When comparing DC and Marvel, the usual explanation that fans use is that the pantheon of DC heroes is comprised of gods dressed up as regular humans, while Marvel heroes are regular humans who dress up as gods.

But when it comes to the Marvel Cinematic Universe, it's been a while since any of the characters have felt like actual humans. And I don't mean this in having vulnerabilities, of which they have few, but in how little we see of people like Natasha Romanoff, Tony Stark, Thor, or Peter Quill act like actual people with normal non-heroic lives. 

We've seen the Avengers go up against titanic threats, but it's been a good while since the MCU has allowed its heroes to have mundane problems or things to do that don't have anything to do with their costumes. In that regard, Paul Rudd's Scott Lang is one of the most human heroes in the MCU because we know who Scott is like outside of being Ant-Man and what he fights for.

The Marvel Disney+ shows have helped in this regard, increasing the amount of time we spend with the characters outside of the fight scenes and big plot moments, but "Ms. Marvel" is the show that took most advantage of this opportunity, by making its hero's personal life as important as the heroics. In the season 1 finale, "Ms. Marvel" gave us one scene that highlighted why Kamala Khan is a different kind of MCU hero.

A loving family

From their first scene together, it becomes clear that Kamala's family — especially her parents — are so overprotective that there is no way she could trust them with the knowledge of her powers. After all, when Kamala tried to tell her mom about going to The New Jersey AvengerCon, she was convinced it would be a rave and forbade her daughter from going unless her dad came along. Like most teen superheroes like Spider-Man or Billy Batson, Kamala believes she doesn't have anyone (except Bruno) whom she can trust with her secret identity without putting them in danger or turning them against her.

But all that changed in the fifth episode when Kamala's mother found out about her abilities and, rather than scold her daughter, seemed quite proud. This subplot culminated in the finale where once again the show subverts expectations when it comes to Kamala's family dynamics. Even before Kamala can confess to her family, her dad and brother jump out and reveal that they already know about Kamala's superhero alter-ego and they are both excited and proud of her.

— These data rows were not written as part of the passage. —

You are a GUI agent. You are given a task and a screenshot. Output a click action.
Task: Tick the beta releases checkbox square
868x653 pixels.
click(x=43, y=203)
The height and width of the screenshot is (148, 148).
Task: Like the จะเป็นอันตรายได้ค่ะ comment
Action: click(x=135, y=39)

What makes the scene and this overall subplot so emotional and heartwarming is how quick and matter-of-factly its conclusion was. Kamala is like most superheroes — teenagers and otherwise — in that she believes her powers isolate her from the rest of the world like a lonely crusader. The only reason Bruno knew about her powers is that he was present when they first manifested. But unlike, say, The Flash, Kamala doesn't have to keep her identity secret from those she loves, because they have her back and support her.

A community

In the MCU, secret identities aren't really a thing outside of Peter Parker's, but we don't really see much of a support system for the heroes who aren't Hawkeye and married. Instead, they are mostly loners with no one but their co-workers to fall back on. The closest thing to a family we have in the MCU is the Guardians of the Galaxy, but then again they are all part of a team rather than the at-home support system for Star-Lord. Even Spider-Man lost his support system in "No Way Home."

Kamala's family makes her powerful, literally! Her powers are actually connected to her heritage and her identity and her costume comes from those she loves, from her friend to her ally, to even her mom. Likewise, when the Department of Damage Control closes in on her and Kamran, her entire community comes in to help her. This is a big parallel to the bridge scene in "Spider-Man" where ordinary citizens stand up to Green Goblin in support of Spider-Man.

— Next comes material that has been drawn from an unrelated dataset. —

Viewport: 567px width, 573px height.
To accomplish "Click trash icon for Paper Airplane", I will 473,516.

But Kamala actually has more in common with Miles Morales, particularly the version from the PlayStation game. In the game, Miles' mom and his best friend know he's Spider-Man, and they help him in his fight against villains. Likewise, we see how much Harlem loves Spider-Man, how they refer to Miles as "our Spider-Man" and give him a "Harlem Pride" suit, as people on the street stop to help him every now and then — like when a street artist makes sure Miles is warm in the winter with a hat and scarf.

Kamala's superhero career is just beginning, but it is already up to a wonderful start that makes her stand out from many teen superheroes, with a big and supportive family, friends, and a community that wants her to succeed and help her in her journey.

"Ms. Marvel" is streaming on Disney+.